Pixel coordinate grounding data:
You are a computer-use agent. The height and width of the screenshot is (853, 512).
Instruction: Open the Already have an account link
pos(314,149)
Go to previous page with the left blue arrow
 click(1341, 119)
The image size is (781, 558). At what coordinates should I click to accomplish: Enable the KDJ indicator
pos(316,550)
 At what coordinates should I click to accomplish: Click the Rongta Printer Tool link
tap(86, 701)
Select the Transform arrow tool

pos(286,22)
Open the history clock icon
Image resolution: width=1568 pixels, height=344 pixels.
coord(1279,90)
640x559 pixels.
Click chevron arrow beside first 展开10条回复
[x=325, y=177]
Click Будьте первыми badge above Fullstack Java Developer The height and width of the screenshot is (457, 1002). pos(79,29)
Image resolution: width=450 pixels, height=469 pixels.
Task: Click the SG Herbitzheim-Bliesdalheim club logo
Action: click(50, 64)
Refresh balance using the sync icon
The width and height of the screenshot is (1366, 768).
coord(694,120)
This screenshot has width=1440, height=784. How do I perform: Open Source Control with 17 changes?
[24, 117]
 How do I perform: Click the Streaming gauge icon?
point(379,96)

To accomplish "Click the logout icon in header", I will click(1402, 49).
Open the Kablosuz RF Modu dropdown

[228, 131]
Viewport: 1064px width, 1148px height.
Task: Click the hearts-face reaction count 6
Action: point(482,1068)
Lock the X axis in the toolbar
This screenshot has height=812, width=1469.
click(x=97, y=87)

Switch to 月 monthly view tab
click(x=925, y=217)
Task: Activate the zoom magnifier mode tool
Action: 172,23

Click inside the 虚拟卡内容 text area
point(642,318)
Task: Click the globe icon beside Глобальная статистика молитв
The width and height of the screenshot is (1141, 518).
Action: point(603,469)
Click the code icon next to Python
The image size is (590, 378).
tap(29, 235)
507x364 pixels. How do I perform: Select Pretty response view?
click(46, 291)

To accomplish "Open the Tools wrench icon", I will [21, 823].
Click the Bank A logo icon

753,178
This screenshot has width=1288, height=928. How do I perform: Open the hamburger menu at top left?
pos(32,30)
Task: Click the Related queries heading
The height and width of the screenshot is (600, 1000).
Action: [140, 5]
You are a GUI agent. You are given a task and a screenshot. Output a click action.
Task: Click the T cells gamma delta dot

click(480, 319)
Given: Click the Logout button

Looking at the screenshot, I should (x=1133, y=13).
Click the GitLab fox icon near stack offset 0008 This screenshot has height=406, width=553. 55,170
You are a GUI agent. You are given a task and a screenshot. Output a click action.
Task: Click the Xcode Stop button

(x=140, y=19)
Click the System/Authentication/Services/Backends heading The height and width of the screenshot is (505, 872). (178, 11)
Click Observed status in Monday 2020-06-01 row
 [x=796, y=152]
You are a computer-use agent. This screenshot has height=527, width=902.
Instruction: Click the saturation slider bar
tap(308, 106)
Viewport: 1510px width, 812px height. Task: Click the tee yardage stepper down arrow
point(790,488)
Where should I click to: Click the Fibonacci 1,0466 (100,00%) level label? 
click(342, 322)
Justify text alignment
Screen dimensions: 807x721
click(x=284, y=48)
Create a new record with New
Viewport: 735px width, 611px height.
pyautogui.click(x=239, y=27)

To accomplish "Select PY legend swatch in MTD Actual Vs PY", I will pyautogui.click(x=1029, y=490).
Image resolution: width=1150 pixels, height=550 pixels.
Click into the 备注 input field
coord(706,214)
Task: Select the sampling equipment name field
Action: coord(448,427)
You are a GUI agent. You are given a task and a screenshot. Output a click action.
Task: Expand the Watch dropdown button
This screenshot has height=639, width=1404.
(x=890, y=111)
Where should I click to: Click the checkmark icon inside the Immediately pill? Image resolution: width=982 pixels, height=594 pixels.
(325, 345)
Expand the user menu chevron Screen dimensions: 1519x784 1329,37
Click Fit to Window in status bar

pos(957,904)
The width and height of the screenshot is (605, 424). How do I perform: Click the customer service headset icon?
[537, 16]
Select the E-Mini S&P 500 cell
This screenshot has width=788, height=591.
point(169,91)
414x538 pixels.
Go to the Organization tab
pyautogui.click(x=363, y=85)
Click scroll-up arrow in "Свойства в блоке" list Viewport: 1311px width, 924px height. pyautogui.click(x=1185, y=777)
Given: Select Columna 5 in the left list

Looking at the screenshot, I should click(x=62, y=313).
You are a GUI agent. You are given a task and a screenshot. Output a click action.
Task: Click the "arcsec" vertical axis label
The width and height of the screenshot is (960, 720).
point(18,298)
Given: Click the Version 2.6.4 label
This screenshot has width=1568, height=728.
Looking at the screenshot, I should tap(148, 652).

Your task: Find the lines above that contain "Expand" and report their number, without comment.

Reply to the task: 2